#Letter365 – The Installation

All mystery is born here. Ink drawing by David Smith
All mystery is born here (detail)
Field Drawing series: Ink on Somerset paper 559x762mm

The #Letter365 project has been a daily, repetitive process of creating and dispatching individual pieces of artwork every day for a year. The culmination is the Installation in the Allsop Gallery of Bridport Arts Centre from 7 March to 11 April 2015 where for the duration those daily creations become part of one larger piece.

Much of my art is about the interplay between chaos and control, emotion and the intellect. Much of my work is created through repetitive actions on a grid structure. The #Letter365 installation is very much part of that stream of work. The envelopes will be displayed in a regular grid structure down the two long walls of the Allsop Gallery. Only those which are sold will be opened out and the artworks displayed next to the envelopes they were posted in, disrupting the regularity.

In #Letter365 my aim is to convey the randomness of our experience within the apparent order of things. Chaotic elements will be obvious from the outset. Because the envelope and contents was handed over nearly every day to  a third party for delivery – in most cases Royal Mail – there is no knowing what happened to it on the way to the Arts Centre. It could have got wet, folded, opened, stained, stamped and soiled. They may have got lost on the way. Even those I delivered by hand may have been damaged or mislaid in their storage time at Bridport Arts Centre.

#Letter365 No115 gets posted
No115 gets posted with a note to the postie

Just because the envelopes are all C5 size doesn’t mean the contents are A5. Differing sizes of artwork will further disrupt the regularity.

Over the duration of the exhibition the work will gradually change and unfold as more pieces are sold and opened. The observer has to become a collaborator for the work to be finished. Eventually, at the end of the show, any unsold pieces will be publicly burned without being opened.

I will also be exhibiting a small selection of other pieces, most of which I created during the year of the #Letter365 project, which may help to place the Installation in the wider context of my work. These will be from my “Field Drawings” and “Tidelines” series which are inspired by the interaction of these disruptive and ordering forces in the landscape.

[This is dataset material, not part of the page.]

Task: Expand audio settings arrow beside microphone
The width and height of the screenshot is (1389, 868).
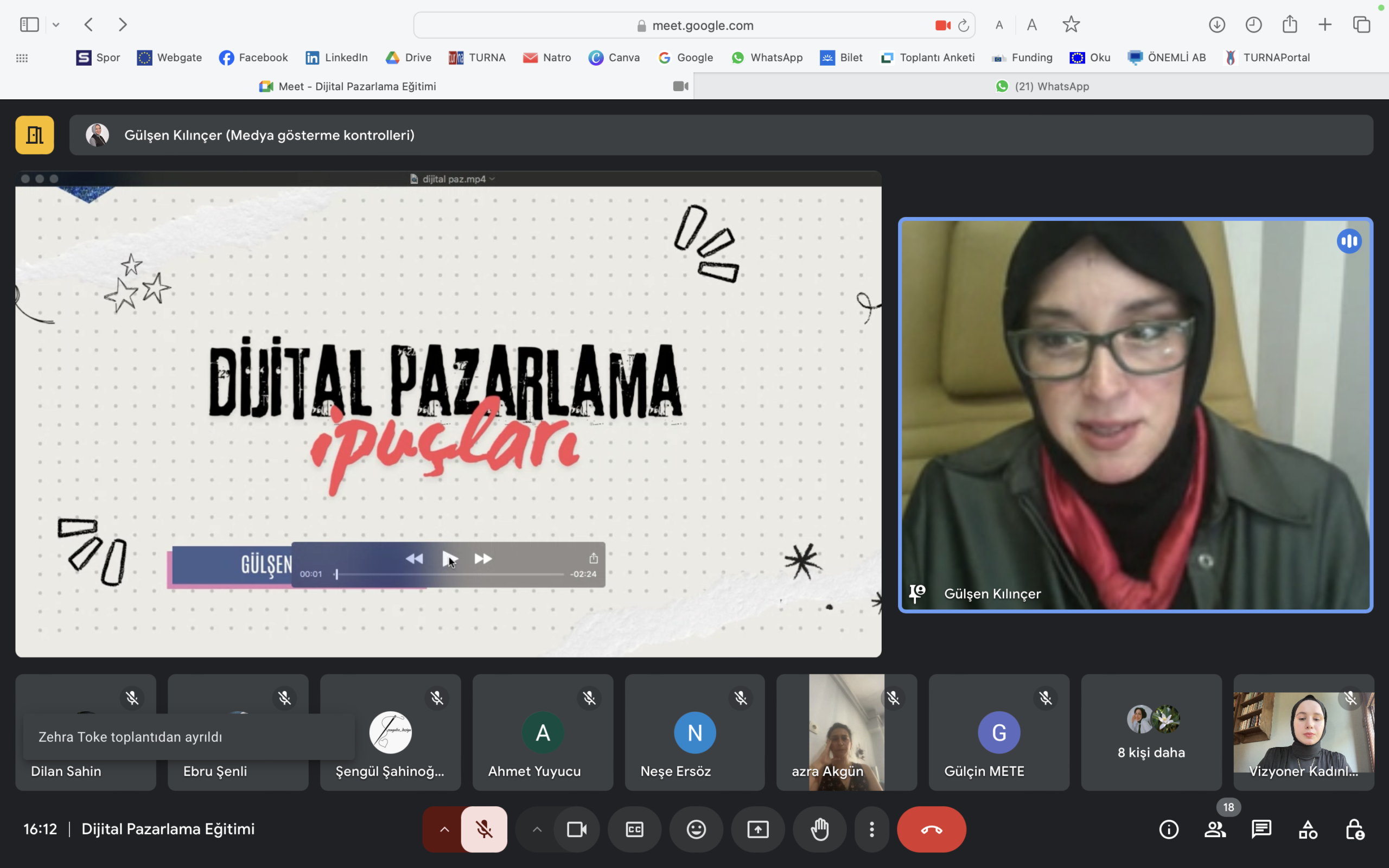Action: click(444, 829)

We all like to believe we live in an well-ordered world. We have grown to rely on things behaving in the same way each day, day in day out. From our earliest history it seems that mankind has built systems and structures to make sense of, to record and, ultimately, attempt to control the natural rhythms of the planet and the heavens. Eclipses, comets, tides, stone circles, the Mayan calendar, atomic clocks – the recurring cycles of Nature and our attempts to understand their patterns has, in a way, been at the core of our development as a species: giving us better hunting, enabling us to develop agriculture, to keep safe, to travel, to think, to create.

It is so comfortable for us to rely on these systems and repetitive patterns that we assume they really are fixed and unchanging. we don’t even notice if there are changes or if we do we immediately compensate to put it all back in order. Most of the time this is healthy and useful but we also can just stop noticing things.

Collage by David Smith
#Collage365 – 045 a crab or a stone
Paper, printed elements and watercolour 229mm x 152mm

In reality, the patterns and rhythms of Nature are riddled with anomalies and without chaotic elements evolution cannot occur. The basic laws of the Universe are quite few but the elements at play are so vast that random is the norm and everything moves towards chaos and, in the end, entropy. My work tries to goad people into noticing the things they had stopped noticing and to question what it is they are really seeing.

That’s why this blog has a photo each day of pretty much the same thing, an envelope held up to a postbox. Every day the same mundane action: over and over repeating yet everyday just a bit different. Occasionally there will be something a bit different that happens and every once in a while a noticeable difference. In the prolonged processes of the mundane we sometimes find promptings towards the profound.